3. Costs and Commissions
- Futures: Trading costs are generally transparent and include fixed commissions per contract, in addition to exchange and clearing costs. There are no hidden spreads, as the trader buys and sells directly in the regulated market.
- CFDs: CFD brokers primarily earn through the spread, which is the difference between the buy and sell price. Additionally, many CFD brokers apply overnight commissions (swaps) for positions held beyond the trading day, increasing long-term costs.
4. Counterparty Risk
- Futures: Since the futures market operates through a clearing house, counterparty risk is practically non-existent. If a party is unable to fulfill its obligations, the exchange takes charge of the transactions.
- CFDs: In CFDs, the counterparty is directly the broker. If the broker fails or operates improperly, traders may not be able to withdraw their funds or close positions fairly. For this reason, choosing a reputable broker is crucial.
5. Market Access
- Futures: Futures are traded in a highly regulated environment and provide direct market access (DMA), allowing traders to see the order book and obtain transparent executions.
- CFDs: Some CFD brokers offer DMA, but most traders do not have direct market access. The price of a CFD may differ from that of the underlying asset, especially during periods of low liquidity.
Which Prop Trading is Better: Futures or CFDs?
The choice between a prop firm that operates on futures and one that offers CFDs depends on the trader's preferences and the adopted strategy:
- If you seek greater transparency, regulation, and protection from counterparty risk, prop trading on futures is the best option.
- If you prefer facilitated market access, higher leverage, and lower initial costs, prop trading on CFDs may be more accessible, but with additional risks.
In any case, traders should carefully consider the pros and cons of each approach and choose a reliable and well-regulated prop firm.
Conclusion
The choice between prop trading and trading with a personal account depends on multiple factors, including access to capital, risk tolerance, operational autonomy, and each trader's financial goals.
Proprietary trading offers significant advantages, such as access to higher capital, lower transaction costs, and greater leverage. However, it also involves limitations: the need to share profits with the prop firm, compliance with company-imposed rules, and dependence on the financial stability of the firm. Additionally, the risk of fraud and the potential failure of the prop firm are elements to consider carefully.
On the other hand, trading with a personal account ensures full control over strategies and trading decisions, as well as unshared profits.

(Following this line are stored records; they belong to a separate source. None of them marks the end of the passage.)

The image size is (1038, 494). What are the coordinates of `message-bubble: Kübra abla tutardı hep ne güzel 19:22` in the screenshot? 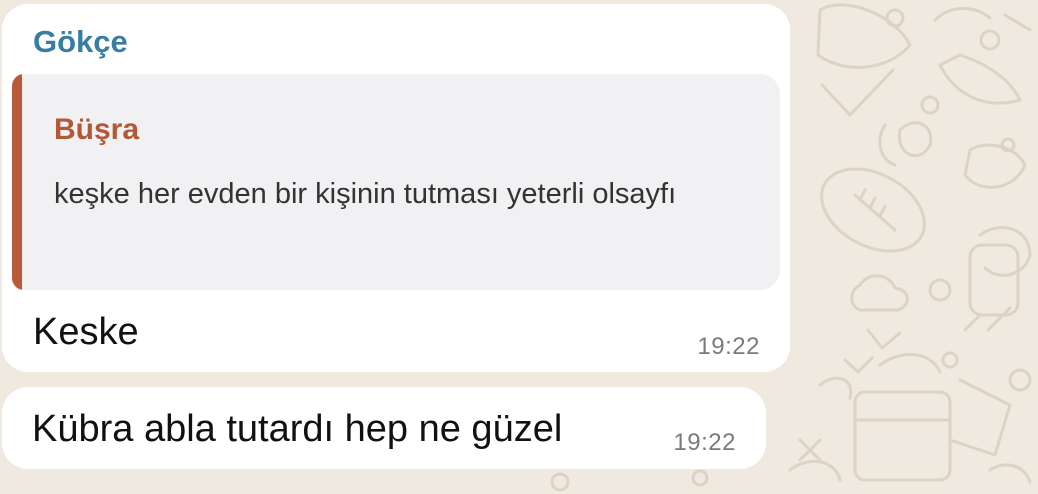 It's located at (384, 428).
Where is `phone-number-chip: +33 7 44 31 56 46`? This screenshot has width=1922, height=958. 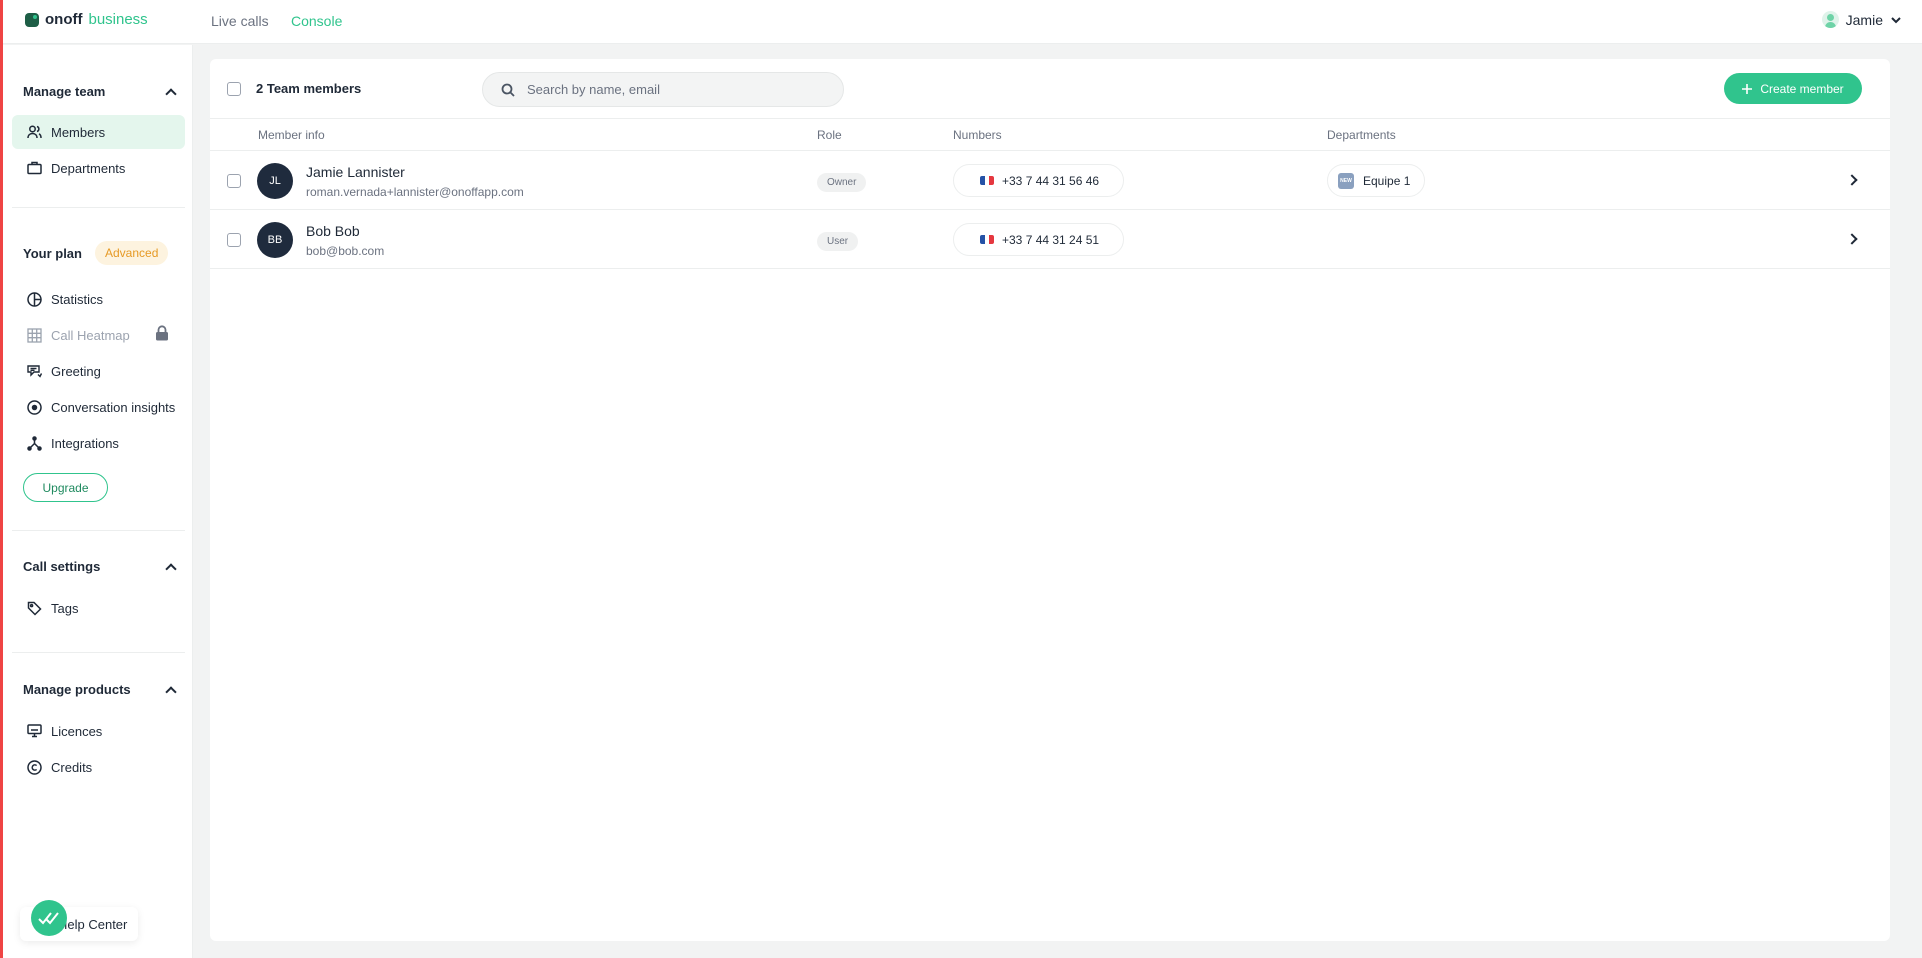
phone-number-chip: +33 7 44 31 56 46 is located at coordinates (1039, 180).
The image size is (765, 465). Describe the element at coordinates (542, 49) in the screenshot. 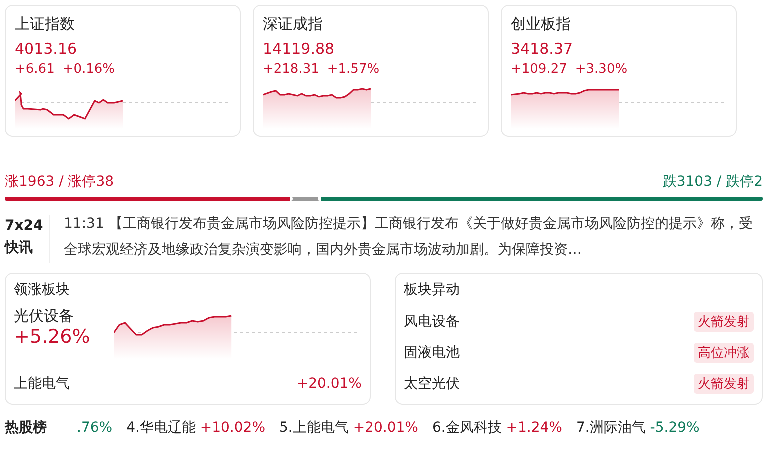

I see `index-price: 3418.37` at that location.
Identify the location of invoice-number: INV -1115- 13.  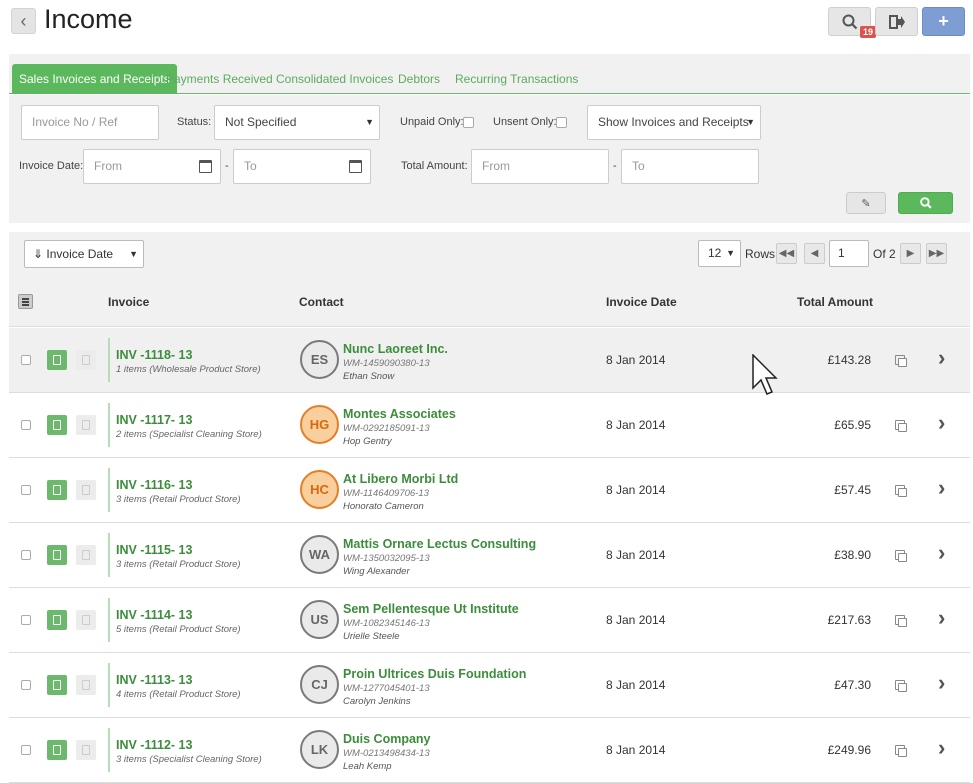
(154, 550).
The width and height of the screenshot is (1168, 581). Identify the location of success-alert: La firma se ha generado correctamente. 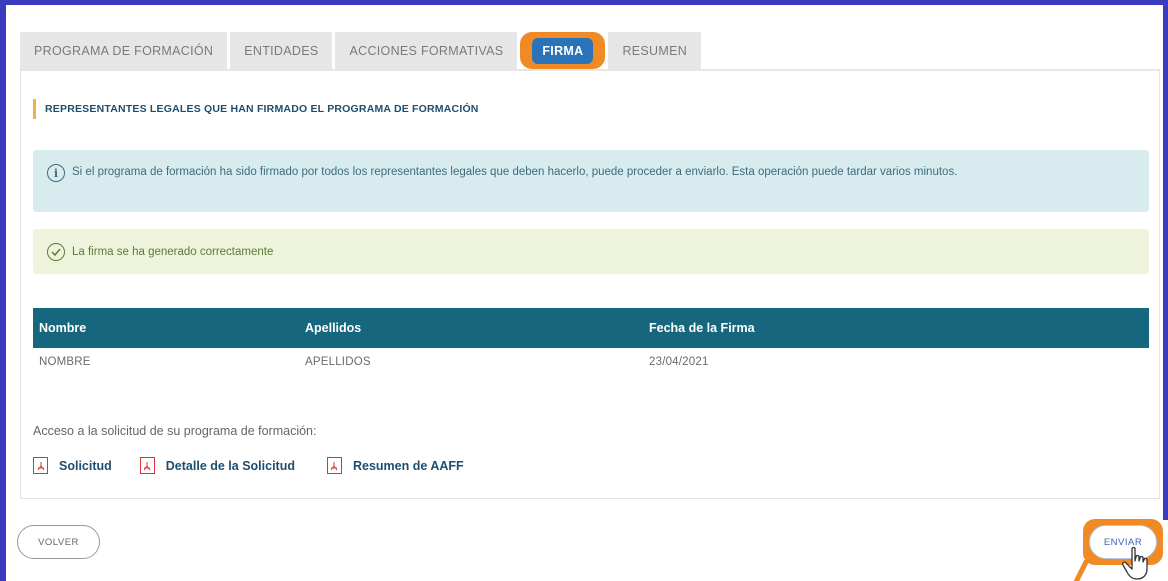
(591, 252).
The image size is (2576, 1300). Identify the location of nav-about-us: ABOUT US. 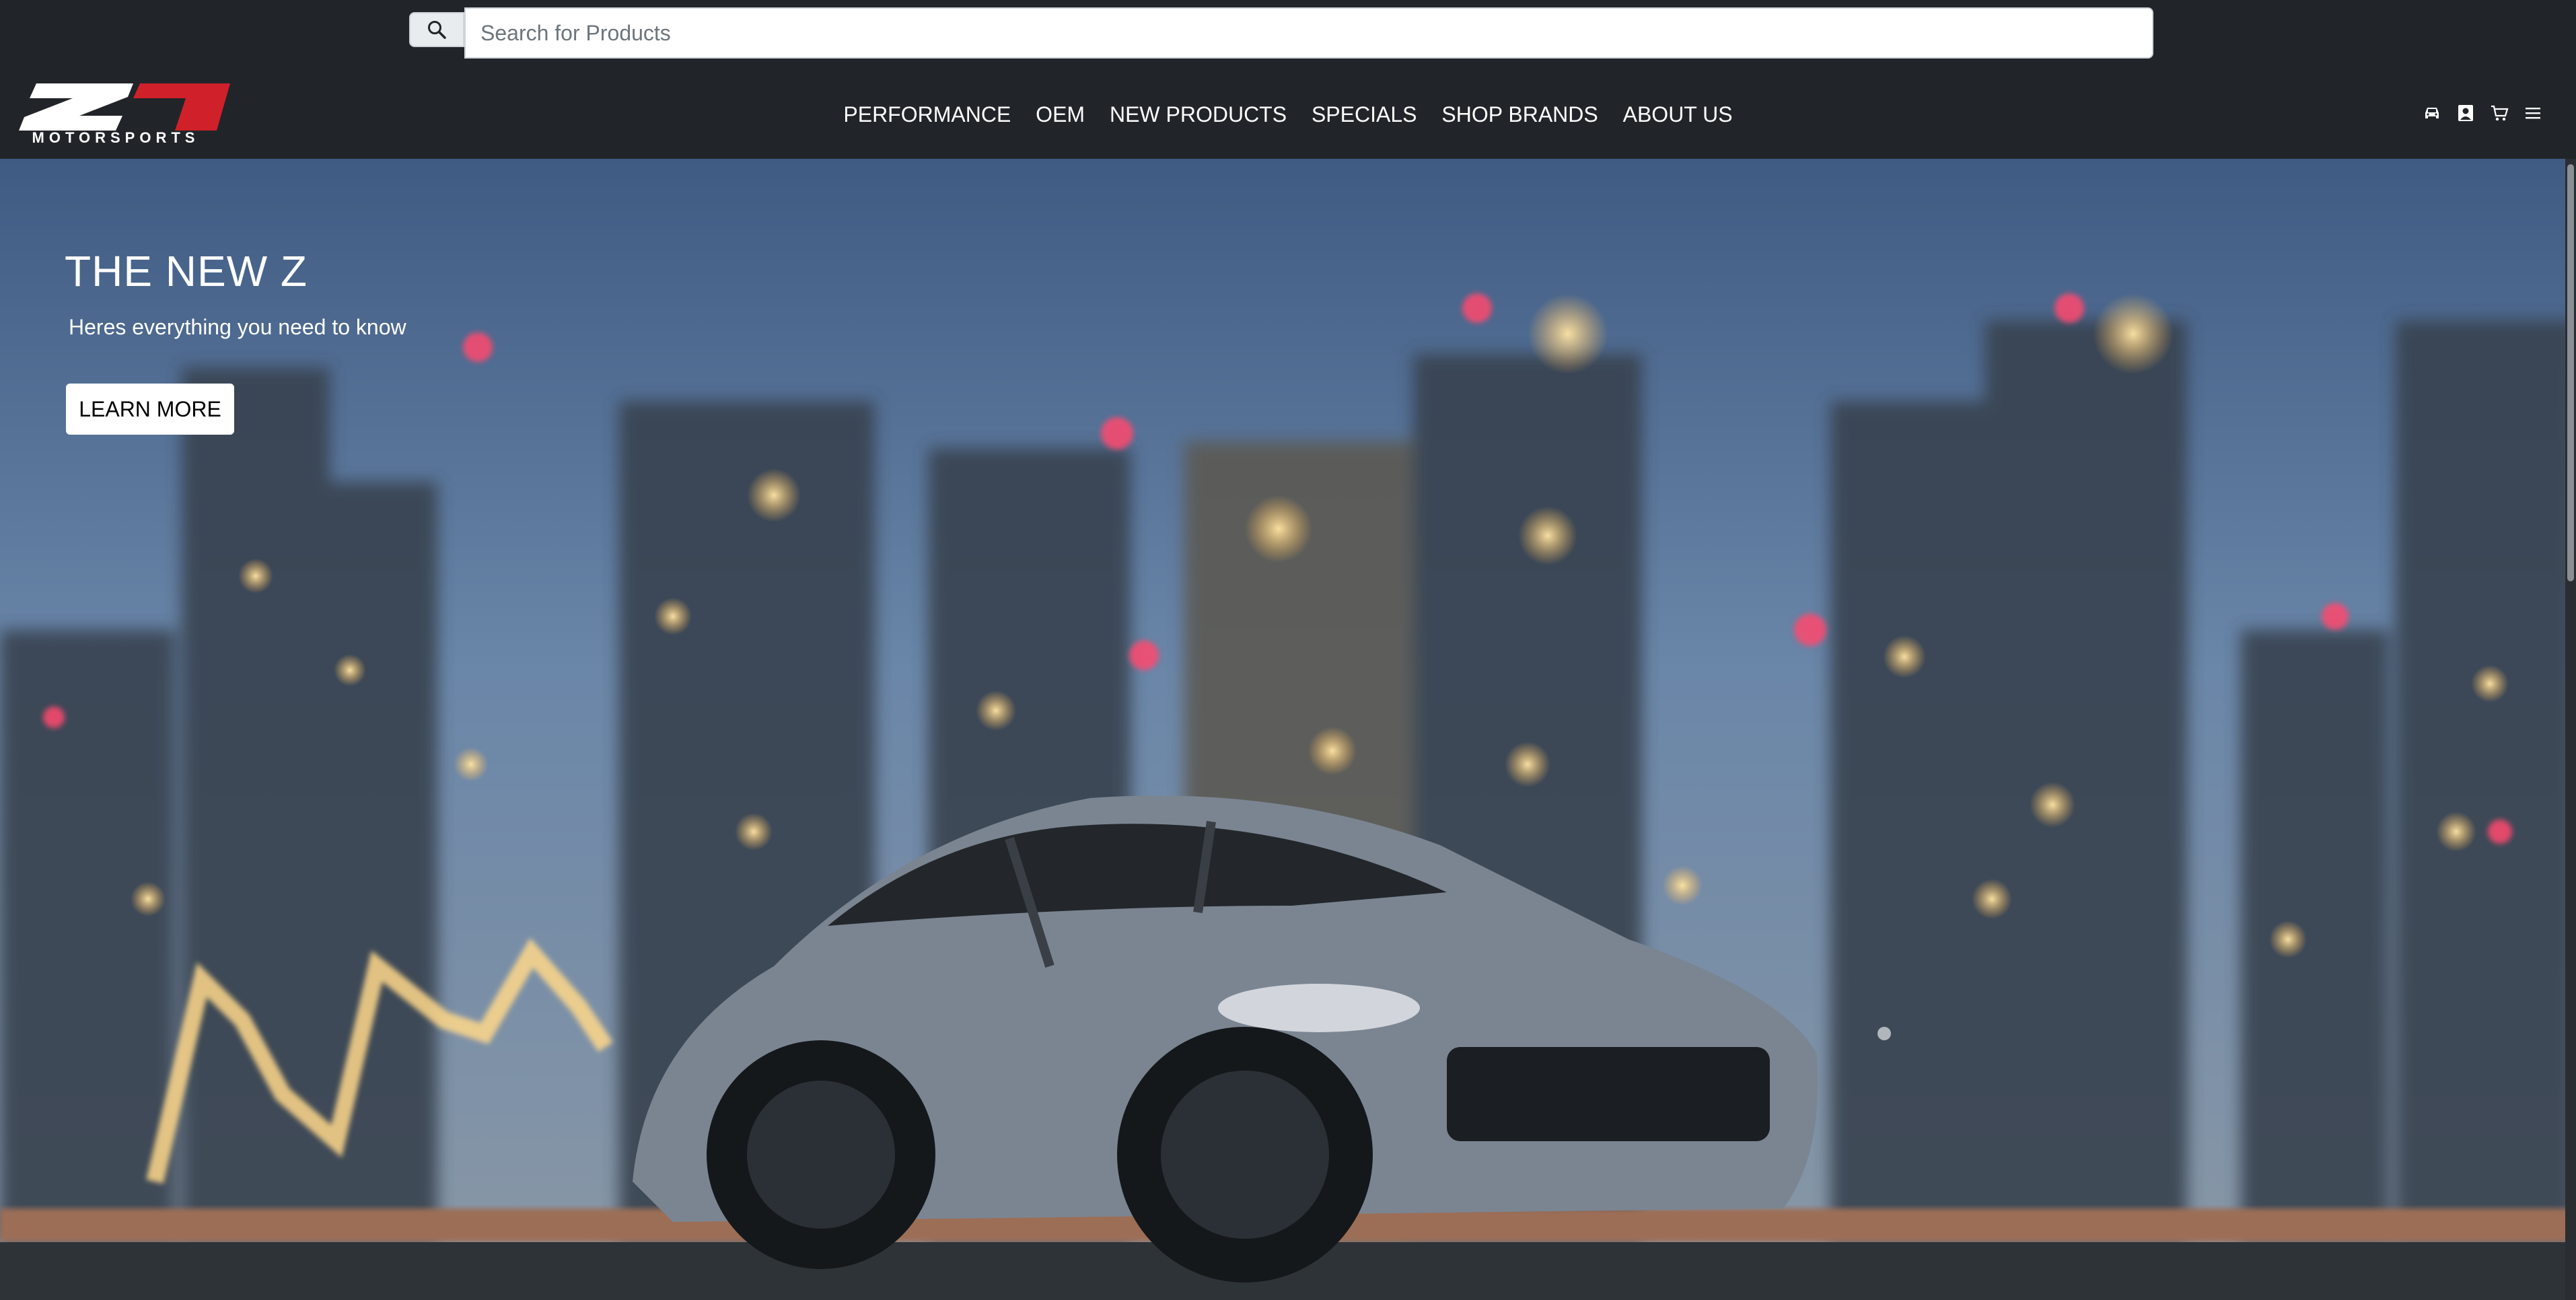
(1678, 114).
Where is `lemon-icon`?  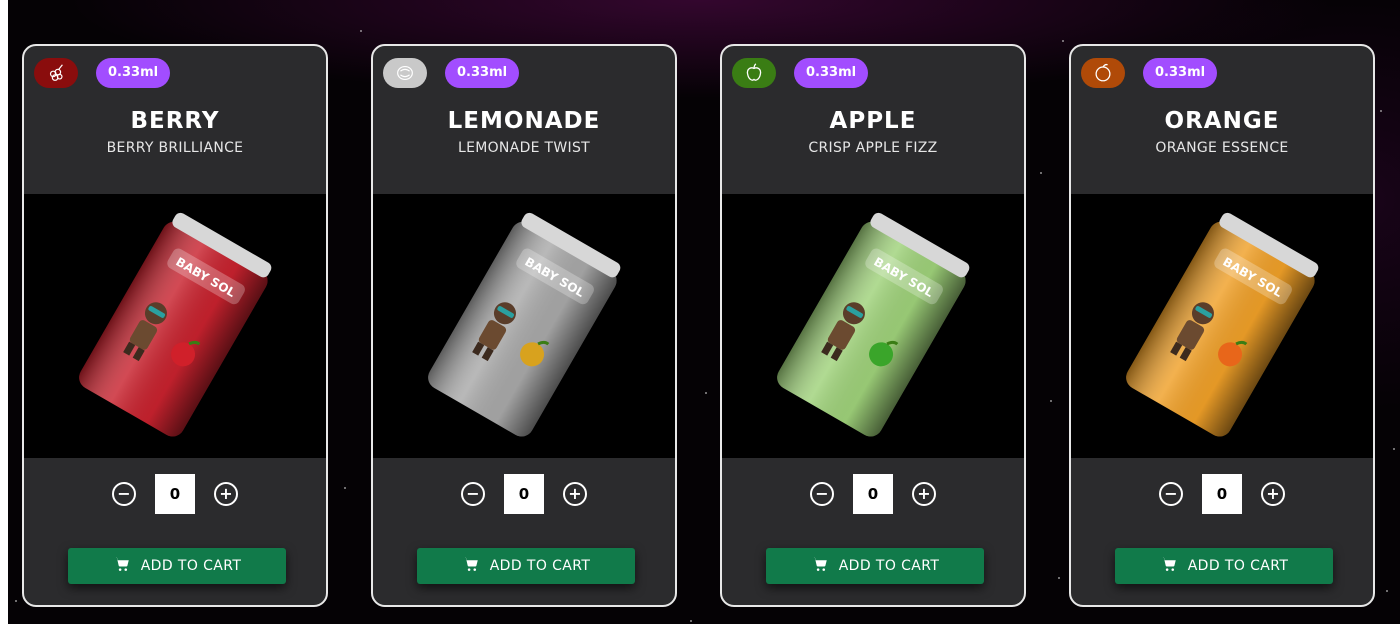
lemon-icon is located at coordinates (405, 73).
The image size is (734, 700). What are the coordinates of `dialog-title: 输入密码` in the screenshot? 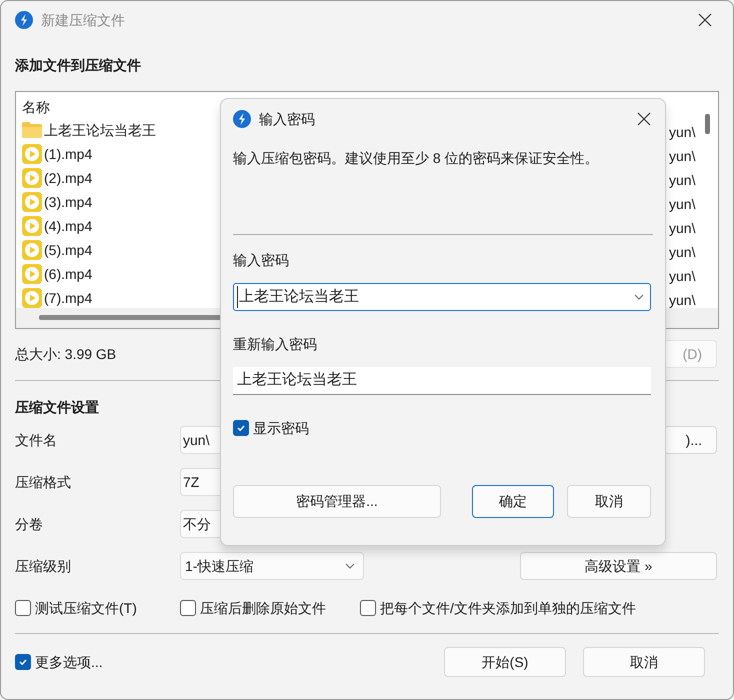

However, it requires greater initial capital, offers more limited leverage, and can be more expensive in terms of trading commissions.
What is the best choice?
- If you seek greater access to capital and are willing to comply with rules imposed by the prop firm, prop trading can represent an excellent opportunity, especially for those with a solid strategy but reduced personal capital.
- If you prefer having full control over your trading and have the necessary capital to operate independently, trading with a personal account may be the safest and most flexible choice in the long run.